Petrolün varil fiyatı geçen yılki fiyatların yarısından bile daha geride. Ancak Türkiye'de akaryakıt fiyatlarını düşürmek şimdilik mümkün olmuyor.

15-20 gündür devam eden vergi indirimi, tavan fiyat tartışmaları nihayetinde benzinin pompa fiyatlarının üç hafta önceki yerine gelmesini önleyemedi. Yani, akaryakıtı en yüksek bedelle kullanmaya devam ediyoruz. Bu durumda sürücü olarak başka noktalardan tasarruf etmek kaçınılmaz hale geliyor. İşte bunlardan biri; akaryakıtın istasyondan alındığı saatler önemli. Sıcak havalarda gündüz benzin ve mazot gerçekte olduğundan daha fazla alan kaplıyor. Örneğin, 100 litre genleşmiş benzin pompadan 102 litreymiş gibi geçiyor. Kayıp yüzde 2. Bunun için sıcak havalarda genleşmenin yaşanmadığı akşam ve gece saatlerinde yakıt almak avantajlı. İstasyonların rafinerilerden akaryakıtı hep gece saatlerinde almasının da nedeni işte bu.
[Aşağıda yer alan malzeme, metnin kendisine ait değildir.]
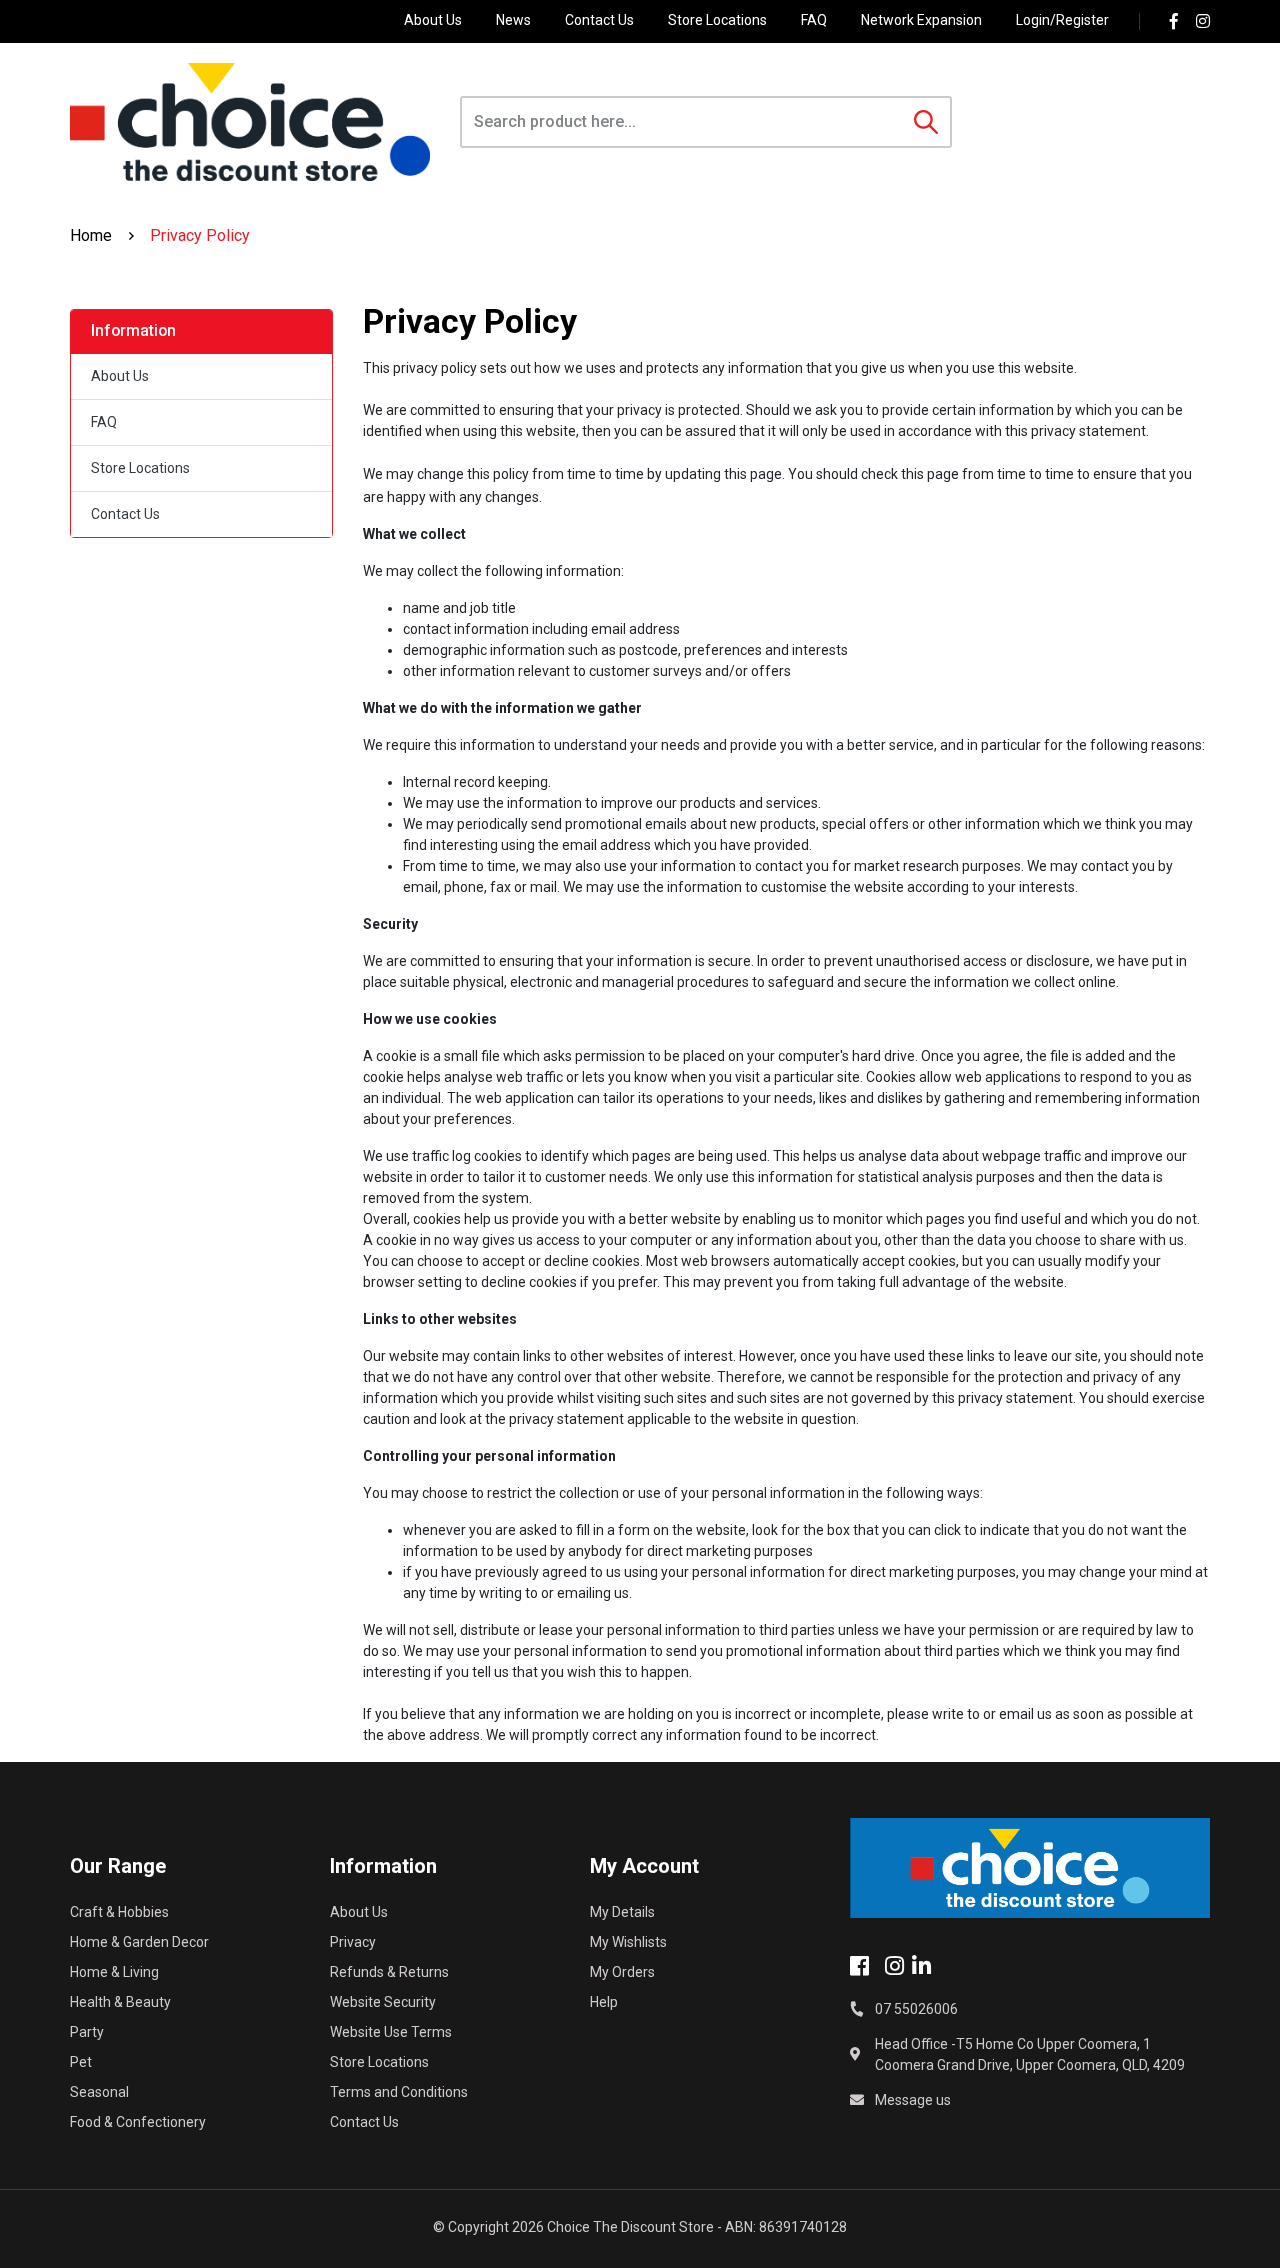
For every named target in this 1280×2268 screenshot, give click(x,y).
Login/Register (1062, 20)
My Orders (622, 1972)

KEBAP YİYİP YOLA ÇIKMAYIN Yaz aylarında gerçekleşen uzun yolculuklar otomobillerle ilgili birçok konunun yeniden gündeme gelmesini sağlıyor. Sürücüler, uykusuz yolculuk yapmanın ne kadar zor olduğunu, bakımsız araçla yola çıkmanın risklerini daha net görme şansı buluyor. İhmal edilen konulardan biri ise yola çıkarken yenen yemekler... Zaten yaz sıcakları nedeniyle sürüş kalitesi düşen sürücüler bir de ağır yemekler yiyerek yola tehlikeli bir adım atıyor. Uzmanlar, özellikle öğle saatlerinde yenecek ağır bir yemeğin sürücü üzerinde rehavete yol açtığını belirterek bu saatlerde yolda olanların kebap, döner, köfte, nohut, fasulye, pilav, ayran gibi yiyeceklerden uzak durmasını tavsiye ediyor. Çünkü bu yemekler refleksleri yavaşlatırken ağırlık hissi veriyor ve sürücünün kaza yapmasına sebep olabiliyor.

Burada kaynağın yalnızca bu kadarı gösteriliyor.